2 Samuel 3:35. All the people came to cause David to eat— When any one died among the Jews, it was customary with the friends of the family to resort to the house immediately after the funeral, and bring the best provisions they had along with them, to support and refresh their friends in afflictions to the utmost of their power, The presumption was, that the people in affliction forgot, or, it may be, neglected their proper refreshment, at a time when they most needed it; and therefore it was the business of friendship, and one of its kindest offices, to supply that care. Agreeably to this usage, all the people waited upon the king, to cause him to take meat, as the text express it, whilst it was yet day; but David absolutely refused to touch a morsel; and confirmed the refusal by an oath, that he would taste nothing till the sun went down. He was resolved to clear his innocence by all the tests of real sorrow; and, to satisfy the people that this was a just occasion of grief, he put them in mind of his dignity to whom he paid it: 2 Samuel 3:38.

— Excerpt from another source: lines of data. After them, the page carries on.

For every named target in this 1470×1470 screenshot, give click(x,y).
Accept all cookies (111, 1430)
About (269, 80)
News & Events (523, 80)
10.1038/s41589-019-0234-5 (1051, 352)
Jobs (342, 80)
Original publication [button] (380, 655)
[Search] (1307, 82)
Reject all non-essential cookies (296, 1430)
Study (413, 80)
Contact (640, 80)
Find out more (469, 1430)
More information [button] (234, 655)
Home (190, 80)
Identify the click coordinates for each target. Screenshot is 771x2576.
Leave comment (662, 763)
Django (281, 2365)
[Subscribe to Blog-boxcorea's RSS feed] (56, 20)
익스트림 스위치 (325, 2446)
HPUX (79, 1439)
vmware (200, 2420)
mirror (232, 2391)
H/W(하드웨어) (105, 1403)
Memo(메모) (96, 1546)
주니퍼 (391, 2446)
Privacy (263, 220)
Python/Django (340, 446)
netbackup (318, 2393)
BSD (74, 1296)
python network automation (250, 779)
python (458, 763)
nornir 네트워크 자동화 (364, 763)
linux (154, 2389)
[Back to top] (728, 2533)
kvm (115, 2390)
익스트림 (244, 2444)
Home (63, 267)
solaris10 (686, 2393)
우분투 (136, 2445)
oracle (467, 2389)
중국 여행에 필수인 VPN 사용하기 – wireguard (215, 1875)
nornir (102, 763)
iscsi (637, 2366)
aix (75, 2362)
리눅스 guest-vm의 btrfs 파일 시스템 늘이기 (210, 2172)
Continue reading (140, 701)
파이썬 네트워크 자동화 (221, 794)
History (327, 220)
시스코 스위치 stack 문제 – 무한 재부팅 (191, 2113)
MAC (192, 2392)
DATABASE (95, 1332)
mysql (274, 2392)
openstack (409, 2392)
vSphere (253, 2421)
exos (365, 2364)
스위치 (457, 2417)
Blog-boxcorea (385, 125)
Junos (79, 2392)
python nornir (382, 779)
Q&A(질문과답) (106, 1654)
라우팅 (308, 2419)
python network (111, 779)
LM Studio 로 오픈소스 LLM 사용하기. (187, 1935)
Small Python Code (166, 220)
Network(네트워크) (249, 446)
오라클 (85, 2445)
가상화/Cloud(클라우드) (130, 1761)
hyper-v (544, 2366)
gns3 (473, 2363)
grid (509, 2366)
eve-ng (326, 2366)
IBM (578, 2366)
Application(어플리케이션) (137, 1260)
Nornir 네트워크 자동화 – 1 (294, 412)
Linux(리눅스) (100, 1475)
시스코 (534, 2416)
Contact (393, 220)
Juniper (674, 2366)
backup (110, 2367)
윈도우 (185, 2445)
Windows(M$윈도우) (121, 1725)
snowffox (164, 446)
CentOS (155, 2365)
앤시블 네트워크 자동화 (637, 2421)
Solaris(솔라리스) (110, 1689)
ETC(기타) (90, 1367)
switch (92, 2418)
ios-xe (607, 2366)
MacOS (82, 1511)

2 Samuel 3:36-39. It pleased them: as whatsoever, &c.— David's behaviour towards Abner had its success. The sincerity of his sorrow was seen by all the people, and he was universally acquitted of all guilt in his death: nor was this all; he took care to let his servants know, and they doubtless took care to inform the people, that nothing but the weak and unsettled condition of his affairs, 2 Samuel 3:39 hindered him from executing just vengeance upon the author of it. In short, his whole behaviour on this occasion gave great satisfaction to his people, as did every part of his conduct. Whatsoever the king did, pleased all the people. Rare felicity of princes! or, shall I add? felicity peculiar to David! The fall of a man like Abner must inspire every mind with grave and serious reflections: A great man fallen! fallen by so unexpected and so surprising a treachery! in the very instant of returning to his duty; and in the eye of a great revolution, seemingly depending upon his fate!—True:—but then this great man sported with the lives of his brethren; and perhaps deliberately opposed himself to the dictates of his known duty to Gods for a series of years. He spilled the first blood shed in this civil war. As to David, he evidently declined all occasion of combat with his adversaries: we hear of him no where out of Hebron during the whole course of this long civil war. This surely may be numbered among his felicities, never to have drawn his sword upon a subject in a contest of seven (and a war of five) years' continuance. It is true, Abner was now returned to his duty; but it is as true, that he returned to it now, as he departed from it before, upon a pique, and from motives of ambition, interest, and revenge. He well knew the purposes and declarations of God in relation to David, and yet he deliberately opposed himself to them. And it is but just in the appointments of Providence, (and nothing is more conspicuous in his government of the world,) not to permit the wicked to effect that good from wrong motives, which they once obstructed upon the same principles. The occasions of duty, once notoriously neglected, seldom return, at least to equal advantage. Let no man decline the good which is in his power; if he once does so, he is no more worthy to be the happy instrument in the hand of God of effecting it.